Sob o comando de Alessandra Pirotelli, que conhece o Carnaval como quem conhece o próprio espelho, o espaço virou um playground sensorial. Cenografia orgânica, performances espalhadas e convidados participando como se fossem parte do roteiro. Nada de público passivo. Todo mundo achando que era artista por uma noite, o que eu acho saudável.


O MAXA assinou a experiência e deixou o camarote com cara de instalação internacional, dessas que fazem o povo tirar foto fingindo que entende tudo. Eu entendo o suficiente para dizer que ficou poderoso e diferente, palavra rara em Carnaval.


No som, Carlinhos Brown entrou em modo xamã pop ao lado do DJ Bhaskar. Fundo de Quintal chegou trazendo aquele samba raiz que abraça e puxa pela cintura. O encontro foi intenso, animado e com aquela sensação de que alguém ali pensou antes de juntar tudo. Milagre acontece.

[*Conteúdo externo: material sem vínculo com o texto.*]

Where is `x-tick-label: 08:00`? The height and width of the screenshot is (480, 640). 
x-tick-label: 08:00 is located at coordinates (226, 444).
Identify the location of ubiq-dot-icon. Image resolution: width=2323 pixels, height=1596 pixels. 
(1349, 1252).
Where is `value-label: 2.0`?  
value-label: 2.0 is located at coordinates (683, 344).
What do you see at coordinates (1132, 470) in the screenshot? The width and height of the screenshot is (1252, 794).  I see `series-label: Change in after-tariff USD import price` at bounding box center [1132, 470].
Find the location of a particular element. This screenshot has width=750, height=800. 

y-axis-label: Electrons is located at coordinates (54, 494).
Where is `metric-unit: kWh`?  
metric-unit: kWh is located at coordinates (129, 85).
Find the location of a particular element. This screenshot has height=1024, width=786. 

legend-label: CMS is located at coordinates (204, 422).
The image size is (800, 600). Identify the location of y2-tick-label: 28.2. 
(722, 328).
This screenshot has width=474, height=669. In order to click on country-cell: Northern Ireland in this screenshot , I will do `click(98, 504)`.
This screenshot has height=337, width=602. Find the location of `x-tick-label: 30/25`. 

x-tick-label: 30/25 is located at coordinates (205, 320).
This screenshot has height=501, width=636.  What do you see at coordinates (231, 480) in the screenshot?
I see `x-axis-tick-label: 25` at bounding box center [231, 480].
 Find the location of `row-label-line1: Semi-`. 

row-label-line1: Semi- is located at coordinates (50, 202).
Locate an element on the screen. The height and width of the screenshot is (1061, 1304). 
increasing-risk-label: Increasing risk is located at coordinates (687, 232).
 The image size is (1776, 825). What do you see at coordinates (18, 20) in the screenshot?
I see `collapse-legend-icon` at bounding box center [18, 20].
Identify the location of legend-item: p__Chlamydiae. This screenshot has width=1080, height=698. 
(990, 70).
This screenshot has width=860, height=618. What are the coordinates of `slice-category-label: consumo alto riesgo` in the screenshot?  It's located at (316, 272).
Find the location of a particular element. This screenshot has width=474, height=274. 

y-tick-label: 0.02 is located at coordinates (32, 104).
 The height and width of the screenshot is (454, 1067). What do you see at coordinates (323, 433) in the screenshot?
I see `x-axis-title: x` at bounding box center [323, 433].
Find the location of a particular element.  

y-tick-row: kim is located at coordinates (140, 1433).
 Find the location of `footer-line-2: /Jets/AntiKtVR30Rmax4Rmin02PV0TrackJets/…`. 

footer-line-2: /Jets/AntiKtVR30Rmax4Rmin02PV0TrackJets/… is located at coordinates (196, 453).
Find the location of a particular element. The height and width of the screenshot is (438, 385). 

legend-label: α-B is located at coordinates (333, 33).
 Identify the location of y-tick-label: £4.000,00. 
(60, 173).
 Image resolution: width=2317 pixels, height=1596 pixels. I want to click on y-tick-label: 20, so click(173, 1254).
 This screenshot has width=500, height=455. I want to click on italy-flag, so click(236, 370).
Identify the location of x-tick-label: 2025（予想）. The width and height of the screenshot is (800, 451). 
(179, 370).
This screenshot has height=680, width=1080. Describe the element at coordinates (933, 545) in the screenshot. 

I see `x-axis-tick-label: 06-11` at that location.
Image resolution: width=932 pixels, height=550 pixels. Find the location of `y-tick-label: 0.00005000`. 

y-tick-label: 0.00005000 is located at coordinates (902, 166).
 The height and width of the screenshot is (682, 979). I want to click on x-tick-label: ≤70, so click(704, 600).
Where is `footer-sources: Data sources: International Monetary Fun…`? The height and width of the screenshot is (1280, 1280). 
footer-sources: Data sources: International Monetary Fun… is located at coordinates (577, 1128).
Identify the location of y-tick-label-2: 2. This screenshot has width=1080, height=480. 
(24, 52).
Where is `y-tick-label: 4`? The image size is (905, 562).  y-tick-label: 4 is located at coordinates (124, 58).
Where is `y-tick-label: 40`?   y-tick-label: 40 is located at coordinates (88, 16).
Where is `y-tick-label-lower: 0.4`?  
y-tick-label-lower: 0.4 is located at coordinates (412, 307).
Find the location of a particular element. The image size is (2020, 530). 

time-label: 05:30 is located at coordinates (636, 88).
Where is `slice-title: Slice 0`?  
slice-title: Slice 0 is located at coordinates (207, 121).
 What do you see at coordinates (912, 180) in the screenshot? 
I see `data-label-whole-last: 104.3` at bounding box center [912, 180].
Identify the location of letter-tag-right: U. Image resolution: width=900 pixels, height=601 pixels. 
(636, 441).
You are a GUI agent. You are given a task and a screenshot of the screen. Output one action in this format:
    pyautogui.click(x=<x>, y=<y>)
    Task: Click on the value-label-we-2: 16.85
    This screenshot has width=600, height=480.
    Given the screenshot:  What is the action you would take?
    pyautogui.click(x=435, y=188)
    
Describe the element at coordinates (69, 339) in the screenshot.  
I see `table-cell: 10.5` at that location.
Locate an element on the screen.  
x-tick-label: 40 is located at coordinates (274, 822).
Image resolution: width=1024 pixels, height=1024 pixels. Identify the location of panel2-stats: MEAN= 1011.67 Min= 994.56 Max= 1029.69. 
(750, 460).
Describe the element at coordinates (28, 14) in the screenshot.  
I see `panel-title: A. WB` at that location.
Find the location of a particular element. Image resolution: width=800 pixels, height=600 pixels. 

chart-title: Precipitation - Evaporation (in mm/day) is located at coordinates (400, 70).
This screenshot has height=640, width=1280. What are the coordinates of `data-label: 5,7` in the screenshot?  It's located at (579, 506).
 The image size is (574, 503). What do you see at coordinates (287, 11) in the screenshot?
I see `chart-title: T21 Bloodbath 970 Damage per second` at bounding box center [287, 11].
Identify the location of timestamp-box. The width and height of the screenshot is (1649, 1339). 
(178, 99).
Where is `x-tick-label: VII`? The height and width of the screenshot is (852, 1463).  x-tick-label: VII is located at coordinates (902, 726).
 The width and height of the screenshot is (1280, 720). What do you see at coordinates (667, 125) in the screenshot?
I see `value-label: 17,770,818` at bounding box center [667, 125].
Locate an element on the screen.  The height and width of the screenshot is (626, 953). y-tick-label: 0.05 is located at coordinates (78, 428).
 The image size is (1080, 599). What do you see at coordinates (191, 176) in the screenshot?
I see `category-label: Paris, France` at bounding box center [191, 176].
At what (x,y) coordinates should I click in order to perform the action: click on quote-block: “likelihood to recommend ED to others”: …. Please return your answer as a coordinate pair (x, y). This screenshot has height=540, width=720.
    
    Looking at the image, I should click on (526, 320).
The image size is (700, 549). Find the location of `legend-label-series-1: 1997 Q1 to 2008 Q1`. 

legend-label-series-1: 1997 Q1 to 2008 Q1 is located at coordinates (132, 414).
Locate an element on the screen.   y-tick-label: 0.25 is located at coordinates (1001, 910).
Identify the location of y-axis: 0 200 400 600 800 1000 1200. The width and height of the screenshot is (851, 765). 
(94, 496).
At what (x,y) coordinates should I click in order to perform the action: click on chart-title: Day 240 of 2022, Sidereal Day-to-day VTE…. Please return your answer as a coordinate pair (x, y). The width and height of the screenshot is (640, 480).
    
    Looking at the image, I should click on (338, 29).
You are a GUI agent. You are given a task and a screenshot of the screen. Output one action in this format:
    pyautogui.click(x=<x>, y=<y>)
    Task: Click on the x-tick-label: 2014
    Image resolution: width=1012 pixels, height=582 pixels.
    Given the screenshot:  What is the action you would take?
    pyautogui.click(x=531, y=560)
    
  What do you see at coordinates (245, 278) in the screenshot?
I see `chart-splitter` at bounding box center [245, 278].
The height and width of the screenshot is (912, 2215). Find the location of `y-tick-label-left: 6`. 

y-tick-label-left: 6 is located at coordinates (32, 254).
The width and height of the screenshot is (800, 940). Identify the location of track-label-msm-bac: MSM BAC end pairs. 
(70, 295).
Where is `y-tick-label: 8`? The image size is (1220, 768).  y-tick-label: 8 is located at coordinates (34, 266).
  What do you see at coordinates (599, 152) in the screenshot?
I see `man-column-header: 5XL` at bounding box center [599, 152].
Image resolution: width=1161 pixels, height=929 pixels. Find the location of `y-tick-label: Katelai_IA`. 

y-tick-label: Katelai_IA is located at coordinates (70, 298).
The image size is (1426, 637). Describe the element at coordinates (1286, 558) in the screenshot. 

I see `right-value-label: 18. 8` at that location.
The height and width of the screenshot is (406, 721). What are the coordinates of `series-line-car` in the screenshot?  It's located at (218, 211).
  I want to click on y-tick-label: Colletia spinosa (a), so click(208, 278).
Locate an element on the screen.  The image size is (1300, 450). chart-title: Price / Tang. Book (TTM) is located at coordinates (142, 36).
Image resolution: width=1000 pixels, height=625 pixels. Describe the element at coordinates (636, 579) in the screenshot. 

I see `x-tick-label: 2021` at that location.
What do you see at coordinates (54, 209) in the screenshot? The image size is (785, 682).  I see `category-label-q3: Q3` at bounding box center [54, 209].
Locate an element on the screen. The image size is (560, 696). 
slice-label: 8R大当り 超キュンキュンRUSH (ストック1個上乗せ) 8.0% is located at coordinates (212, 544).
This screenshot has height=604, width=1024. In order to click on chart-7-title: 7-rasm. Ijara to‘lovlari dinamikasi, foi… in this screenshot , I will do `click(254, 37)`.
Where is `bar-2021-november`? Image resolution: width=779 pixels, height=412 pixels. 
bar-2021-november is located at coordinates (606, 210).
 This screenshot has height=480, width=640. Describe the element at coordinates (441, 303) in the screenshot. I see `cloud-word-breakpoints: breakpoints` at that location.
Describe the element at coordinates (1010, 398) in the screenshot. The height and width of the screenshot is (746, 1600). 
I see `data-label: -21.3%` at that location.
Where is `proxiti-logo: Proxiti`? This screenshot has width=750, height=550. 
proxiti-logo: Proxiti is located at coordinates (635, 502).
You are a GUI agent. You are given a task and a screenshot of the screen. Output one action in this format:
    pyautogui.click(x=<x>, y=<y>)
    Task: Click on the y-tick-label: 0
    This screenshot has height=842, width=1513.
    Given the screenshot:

E claro que Marina Ruy Barbosa estava lá, linda, segura e circulando como se o camarote fosse extensão da própria sala de estar. Embaixadora do espaço, ela virou ponto de encontro de empresários, artistas e curiosos profissionais, tipo eu. Luxo sem afetação, coisa rara.


O Alma Rio segue apostando alto. Três andares, vista privilegiada, open bar premium e gastronomia assinada pelo Capim Santo com a chef Morena Leite. Tudo organizado para quem gosta de conforto, mas não abre mão de espetáculo. Eu observei, aprovei e anotei mentalmente quem entendeu o espírito e quem só foi pelo crachá.